0

I would really appreciate your help with this. I'm a Pandas python noob and have been thrown into the deepend with this problem.

I searched through around 100 different queries on this website and cannot find something befitting. The closest I got was applying boolean masks.

Please click on the text below to find my dataframe.

I would like to run a query on the dataset to find the previous row where the 'AwayTeam' string is found in the 'HomeTeam' column -> I would then like to pull in the value of 'home_form' for that matching incidence as an additional column

Date HomeTeam AwayTeam home_form away_form new_column
25/08/2019 Strasbourg Rennes 1.0 3.0 Nan (Row 25, just an example)
01/09/2019 Rennes Nice 3.0 3.0 3.0 (Row 37, just an example)

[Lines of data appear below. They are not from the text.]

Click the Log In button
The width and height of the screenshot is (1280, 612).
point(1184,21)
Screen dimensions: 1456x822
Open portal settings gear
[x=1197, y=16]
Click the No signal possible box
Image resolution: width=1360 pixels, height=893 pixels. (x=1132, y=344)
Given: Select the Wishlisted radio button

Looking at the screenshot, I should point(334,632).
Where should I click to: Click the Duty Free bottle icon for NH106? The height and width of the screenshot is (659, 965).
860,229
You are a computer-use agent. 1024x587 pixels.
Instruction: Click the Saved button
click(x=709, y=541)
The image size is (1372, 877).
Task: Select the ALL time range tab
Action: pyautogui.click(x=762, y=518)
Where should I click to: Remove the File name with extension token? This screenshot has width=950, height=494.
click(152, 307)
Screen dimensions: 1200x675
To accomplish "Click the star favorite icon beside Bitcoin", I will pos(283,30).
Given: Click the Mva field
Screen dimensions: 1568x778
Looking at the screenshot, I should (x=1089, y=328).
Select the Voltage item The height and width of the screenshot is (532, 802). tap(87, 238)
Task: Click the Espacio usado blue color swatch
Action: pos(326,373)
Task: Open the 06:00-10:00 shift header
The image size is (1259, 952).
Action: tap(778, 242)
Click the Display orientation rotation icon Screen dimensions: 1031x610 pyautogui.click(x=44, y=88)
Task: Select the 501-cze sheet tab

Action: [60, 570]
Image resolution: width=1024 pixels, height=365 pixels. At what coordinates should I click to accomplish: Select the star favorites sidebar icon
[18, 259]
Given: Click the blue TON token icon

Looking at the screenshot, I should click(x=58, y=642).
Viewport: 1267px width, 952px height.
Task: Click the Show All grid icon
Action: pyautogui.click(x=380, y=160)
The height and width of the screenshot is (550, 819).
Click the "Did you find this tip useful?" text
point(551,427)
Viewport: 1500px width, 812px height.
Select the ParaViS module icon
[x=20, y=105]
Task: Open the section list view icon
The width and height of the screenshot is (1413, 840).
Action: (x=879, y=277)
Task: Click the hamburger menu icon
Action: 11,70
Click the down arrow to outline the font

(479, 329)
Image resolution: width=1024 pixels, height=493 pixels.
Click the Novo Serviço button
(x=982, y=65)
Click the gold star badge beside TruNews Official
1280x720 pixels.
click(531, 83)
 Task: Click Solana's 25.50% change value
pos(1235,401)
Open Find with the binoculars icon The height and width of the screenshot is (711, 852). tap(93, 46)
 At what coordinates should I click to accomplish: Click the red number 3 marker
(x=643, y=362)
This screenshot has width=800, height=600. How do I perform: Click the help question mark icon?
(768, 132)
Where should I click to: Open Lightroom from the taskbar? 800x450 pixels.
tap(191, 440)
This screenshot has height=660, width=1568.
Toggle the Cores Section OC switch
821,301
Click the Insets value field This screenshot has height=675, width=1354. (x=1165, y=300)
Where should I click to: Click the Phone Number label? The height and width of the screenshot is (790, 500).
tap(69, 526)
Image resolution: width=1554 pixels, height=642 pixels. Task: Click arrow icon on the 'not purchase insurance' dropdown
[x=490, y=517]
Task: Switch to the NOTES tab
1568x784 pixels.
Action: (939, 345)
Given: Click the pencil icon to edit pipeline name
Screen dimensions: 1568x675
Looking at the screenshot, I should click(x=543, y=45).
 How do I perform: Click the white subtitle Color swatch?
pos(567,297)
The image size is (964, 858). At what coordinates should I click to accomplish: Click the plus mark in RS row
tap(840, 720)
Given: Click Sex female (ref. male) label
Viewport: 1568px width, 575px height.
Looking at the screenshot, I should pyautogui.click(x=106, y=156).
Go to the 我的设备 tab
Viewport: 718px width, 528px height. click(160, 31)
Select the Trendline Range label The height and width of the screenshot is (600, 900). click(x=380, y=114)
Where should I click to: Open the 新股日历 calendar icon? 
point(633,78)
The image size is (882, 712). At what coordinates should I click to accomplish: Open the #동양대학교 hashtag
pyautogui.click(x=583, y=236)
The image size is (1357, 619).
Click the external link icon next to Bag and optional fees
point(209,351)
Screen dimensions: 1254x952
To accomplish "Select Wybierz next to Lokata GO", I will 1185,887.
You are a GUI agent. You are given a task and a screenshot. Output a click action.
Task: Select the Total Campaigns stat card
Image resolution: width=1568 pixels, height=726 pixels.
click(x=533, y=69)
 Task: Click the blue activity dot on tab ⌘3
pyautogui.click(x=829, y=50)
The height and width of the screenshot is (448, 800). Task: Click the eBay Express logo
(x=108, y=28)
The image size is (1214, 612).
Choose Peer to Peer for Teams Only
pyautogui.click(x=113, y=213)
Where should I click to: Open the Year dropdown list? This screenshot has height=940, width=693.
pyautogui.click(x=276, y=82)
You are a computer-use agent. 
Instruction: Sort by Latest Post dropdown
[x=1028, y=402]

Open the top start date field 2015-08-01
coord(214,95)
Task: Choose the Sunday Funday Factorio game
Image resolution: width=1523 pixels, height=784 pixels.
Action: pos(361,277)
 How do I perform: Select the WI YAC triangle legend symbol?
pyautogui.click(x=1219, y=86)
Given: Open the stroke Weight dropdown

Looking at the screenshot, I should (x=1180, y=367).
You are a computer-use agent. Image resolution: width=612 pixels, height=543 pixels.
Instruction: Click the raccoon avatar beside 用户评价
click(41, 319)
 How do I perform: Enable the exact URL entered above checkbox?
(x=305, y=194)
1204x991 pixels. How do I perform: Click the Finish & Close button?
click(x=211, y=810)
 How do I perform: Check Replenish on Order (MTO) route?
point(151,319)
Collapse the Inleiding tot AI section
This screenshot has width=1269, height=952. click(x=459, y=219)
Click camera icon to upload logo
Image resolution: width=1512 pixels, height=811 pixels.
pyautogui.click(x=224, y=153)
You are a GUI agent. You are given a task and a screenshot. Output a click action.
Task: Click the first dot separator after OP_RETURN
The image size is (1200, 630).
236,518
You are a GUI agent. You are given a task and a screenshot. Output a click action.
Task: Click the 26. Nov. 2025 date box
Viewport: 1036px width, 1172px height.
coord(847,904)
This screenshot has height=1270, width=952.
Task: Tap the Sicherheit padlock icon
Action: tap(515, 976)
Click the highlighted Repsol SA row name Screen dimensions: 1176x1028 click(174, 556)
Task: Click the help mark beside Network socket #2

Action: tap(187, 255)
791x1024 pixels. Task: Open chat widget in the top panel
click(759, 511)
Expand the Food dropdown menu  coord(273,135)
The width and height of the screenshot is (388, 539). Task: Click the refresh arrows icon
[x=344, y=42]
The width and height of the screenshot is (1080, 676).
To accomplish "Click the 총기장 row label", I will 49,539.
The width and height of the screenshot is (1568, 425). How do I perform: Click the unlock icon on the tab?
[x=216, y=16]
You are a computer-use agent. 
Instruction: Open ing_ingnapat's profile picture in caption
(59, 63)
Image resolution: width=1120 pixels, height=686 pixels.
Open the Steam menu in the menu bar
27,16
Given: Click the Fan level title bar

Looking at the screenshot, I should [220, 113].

I want to pull in the previous 'away_form' value for the last row where a HomeTeam appeared in the AwayTeam column

Raz
  • 3
  • 2

1 Answers1

0

This is not a complete solution, but I think I found a way to help you make some progress.

Here the steps:

  1. Create a sample dataframe, just for illustration
  2. Convert the 'HomeTeam' column into a list … this is the target column.

  3. Create an empty list to store the results of searching 'HomeTeam' column

  4. Loop through the teams in the 'AwayTeam' column

  5. Use Python's list.index() method to return the index of the match … but use a try-except just in case you don't find a match.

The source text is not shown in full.